Information given
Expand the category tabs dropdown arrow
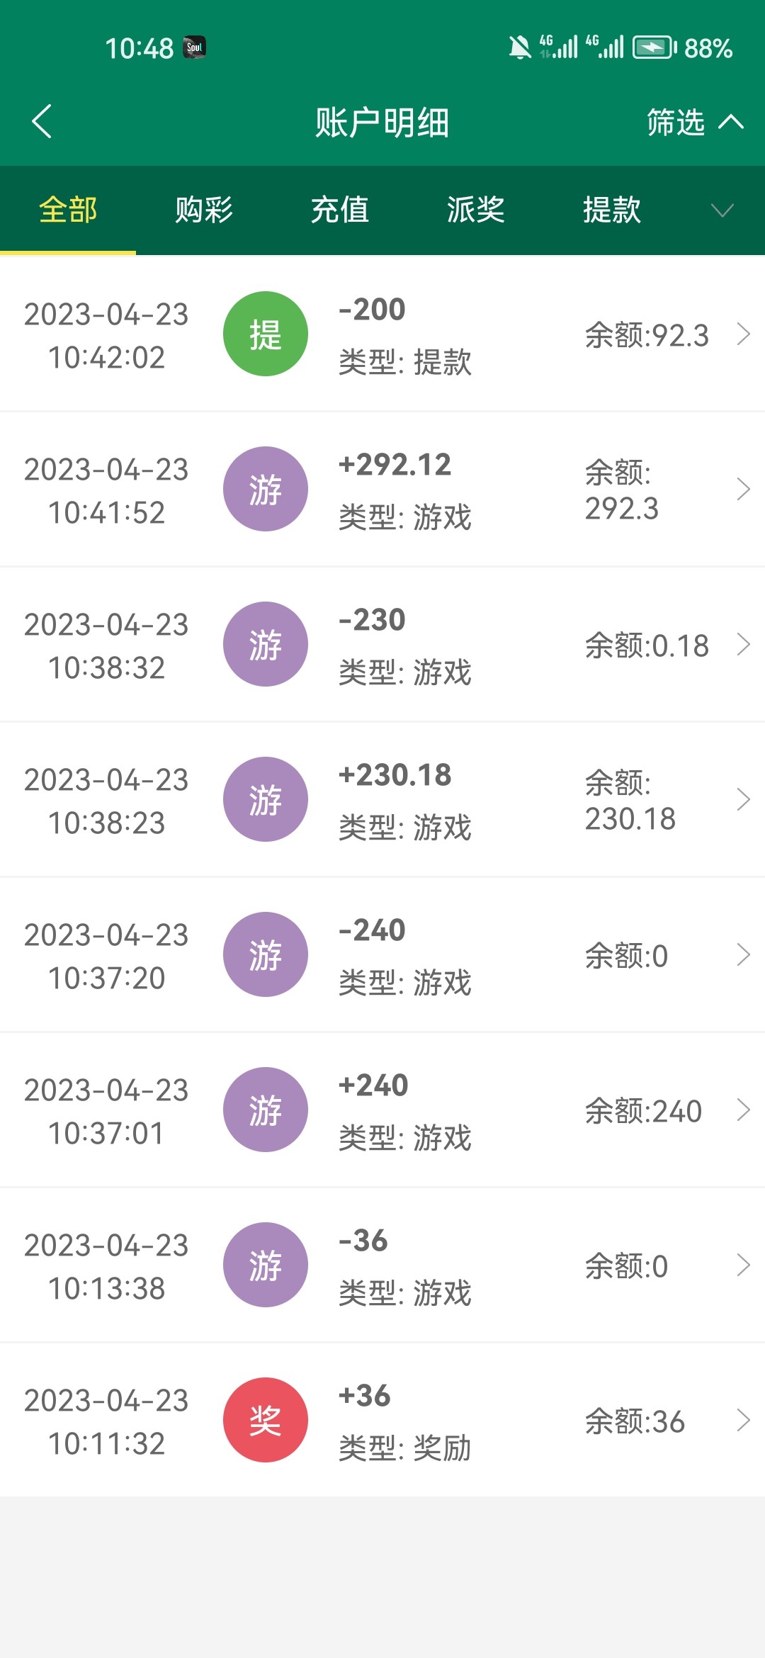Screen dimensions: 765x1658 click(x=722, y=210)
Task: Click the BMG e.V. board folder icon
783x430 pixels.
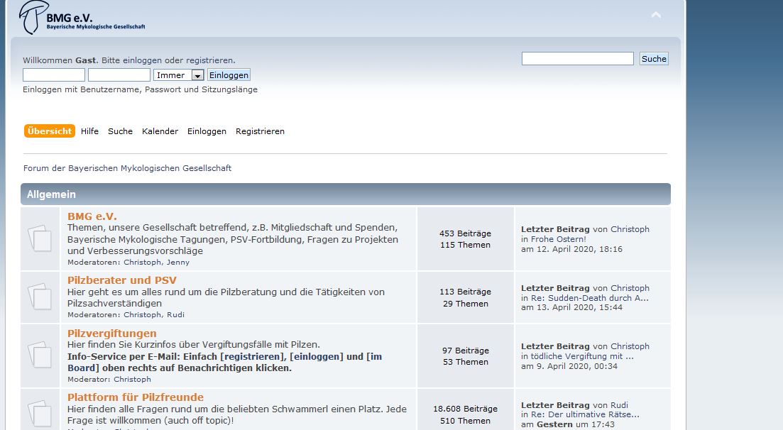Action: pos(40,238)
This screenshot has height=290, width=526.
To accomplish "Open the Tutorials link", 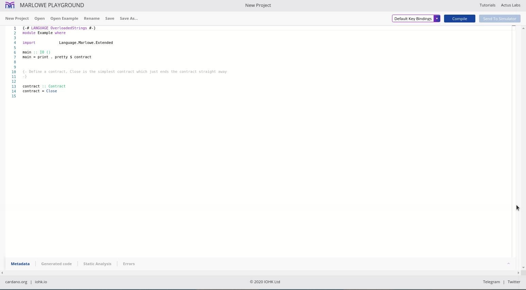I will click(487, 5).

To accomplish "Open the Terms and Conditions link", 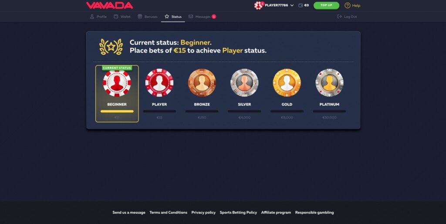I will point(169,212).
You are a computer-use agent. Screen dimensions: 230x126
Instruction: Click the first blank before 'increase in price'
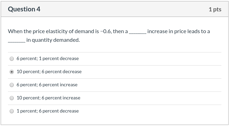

Task brief
Lines before the one containing "You are a computer-use" are not wanted; write out that line and every later line through the end of the data above, exactly, without pictures.

Result of the task
You are a computer-use agent. Screen dimensions: 230x126
Instruction: Click the first blank before 'increase in price'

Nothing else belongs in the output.